Top image: The Purpose of Improving Real Landscape, by Alison hand
Artist, Writer & Business Development Manager – Architype Architects, London
Alison Hand was born in North Yorkshire. Alison holds an MA in Painting from the Royal College of Art and is a published writer on art and architecture. She has exhibited in Germany, Hong Kong, London, and across the UK. Her work has won numerous awards including the Basil H Alkazzi Scholarship; the Gordon Luton Award for Fine Art; and the Stephenson Harwood Award.
Alison is also a committed member of Art Gene’s Board of Trustees who has made a significant contribution to our research, particularly in relation to the development and writings around Art Gene’s Revisioning Utopia Charrette.

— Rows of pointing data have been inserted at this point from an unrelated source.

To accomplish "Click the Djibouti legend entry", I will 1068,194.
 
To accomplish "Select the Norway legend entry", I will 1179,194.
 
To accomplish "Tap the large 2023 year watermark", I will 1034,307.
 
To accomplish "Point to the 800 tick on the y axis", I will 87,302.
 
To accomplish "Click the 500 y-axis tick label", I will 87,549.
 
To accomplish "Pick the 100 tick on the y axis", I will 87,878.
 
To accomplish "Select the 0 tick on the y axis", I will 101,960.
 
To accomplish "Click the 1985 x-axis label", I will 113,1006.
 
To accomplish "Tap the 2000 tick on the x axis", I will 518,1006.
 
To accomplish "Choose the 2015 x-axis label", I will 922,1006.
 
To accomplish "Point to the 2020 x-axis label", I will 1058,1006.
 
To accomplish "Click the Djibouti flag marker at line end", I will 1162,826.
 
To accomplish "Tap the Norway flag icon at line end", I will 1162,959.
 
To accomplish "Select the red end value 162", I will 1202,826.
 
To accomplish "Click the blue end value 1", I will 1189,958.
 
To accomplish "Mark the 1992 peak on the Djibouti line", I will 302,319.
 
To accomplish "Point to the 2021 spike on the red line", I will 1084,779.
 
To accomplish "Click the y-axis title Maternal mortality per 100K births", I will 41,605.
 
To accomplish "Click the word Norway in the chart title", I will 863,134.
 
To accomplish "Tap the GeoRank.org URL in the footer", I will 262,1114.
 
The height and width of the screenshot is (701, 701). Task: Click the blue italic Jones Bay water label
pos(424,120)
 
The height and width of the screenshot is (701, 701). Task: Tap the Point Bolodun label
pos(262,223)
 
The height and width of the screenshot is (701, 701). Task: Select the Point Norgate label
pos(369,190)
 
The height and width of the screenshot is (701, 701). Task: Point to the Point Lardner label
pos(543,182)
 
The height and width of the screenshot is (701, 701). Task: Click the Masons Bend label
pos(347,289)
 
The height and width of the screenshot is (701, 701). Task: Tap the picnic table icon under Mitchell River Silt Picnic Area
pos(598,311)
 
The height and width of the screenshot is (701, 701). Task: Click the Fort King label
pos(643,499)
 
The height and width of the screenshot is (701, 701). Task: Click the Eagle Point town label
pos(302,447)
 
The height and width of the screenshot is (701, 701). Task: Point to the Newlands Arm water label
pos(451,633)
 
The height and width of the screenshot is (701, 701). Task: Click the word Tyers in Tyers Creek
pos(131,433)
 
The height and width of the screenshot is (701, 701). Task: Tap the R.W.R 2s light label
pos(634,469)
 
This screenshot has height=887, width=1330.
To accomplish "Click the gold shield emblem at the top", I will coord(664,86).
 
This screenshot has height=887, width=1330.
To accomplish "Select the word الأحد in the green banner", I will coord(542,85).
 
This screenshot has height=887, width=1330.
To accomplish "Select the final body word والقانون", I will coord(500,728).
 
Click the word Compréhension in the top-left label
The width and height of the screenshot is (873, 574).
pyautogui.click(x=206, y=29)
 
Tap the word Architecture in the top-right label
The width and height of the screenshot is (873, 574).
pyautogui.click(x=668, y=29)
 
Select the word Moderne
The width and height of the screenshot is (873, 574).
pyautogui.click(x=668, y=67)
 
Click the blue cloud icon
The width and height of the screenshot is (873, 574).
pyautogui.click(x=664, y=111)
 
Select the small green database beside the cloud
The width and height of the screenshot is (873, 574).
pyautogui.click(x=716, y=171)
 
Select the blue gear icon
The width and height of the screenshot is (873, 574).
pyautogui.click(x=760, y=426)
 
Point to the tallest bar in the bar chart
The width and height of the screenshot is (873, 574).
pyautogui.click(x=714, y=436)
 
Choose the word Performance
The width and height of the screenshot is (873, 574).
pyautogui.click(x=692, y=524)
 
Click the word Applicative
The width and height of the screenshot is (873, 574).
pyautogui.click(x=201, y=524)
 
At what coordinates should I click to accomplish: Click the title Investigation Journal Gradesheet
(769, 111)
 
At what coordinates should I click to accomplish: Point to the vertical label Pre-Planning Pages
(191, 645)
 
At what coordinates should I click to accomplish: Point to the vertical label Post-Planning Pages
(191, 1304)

Image above: And the Cities Will Shine, by Alison hand
My interests are the representation of landscape; perceptions of uselessness and utility; regeneration, utopianism, and the picturesque. Landscape is where we inscribe power, ownership, and decide what is worth looking at. I like these new, peripheral kinds of landscape that are thrown up through regeneration, reclamation, and ‘improvement’. Strange peninsulas of new building sites, eco parks, rubbish dumps, service cities, holiday homes, olympic sites and expos, cleared land waiting for something. I am interested in how a landscape is perceived as useful or useless, and how we negotiate it. When does a walk become a trespass.
“Alison Hand’s work is concerned with the representation and identity of place, and the power relations articulated through particular visions of landscape. Her paintings – situated somewhere between landscape and abstraction – slide between slicks of gloss and spray, baroque detail and collage, interweaving a building site topography with the structures and follies of classical landscape painting.
Through each painting, Hand prises a gap between promise and reality – spaces in flux, invested with utopianist idealism, but somewhere characterized by displacement and fantasy. By repositioning the landscape as a site of transition and deconstruction, she deterritorialises the ‘picturesque’ and refocuses the act of painting as record, fiction, memory, and exaggeration.”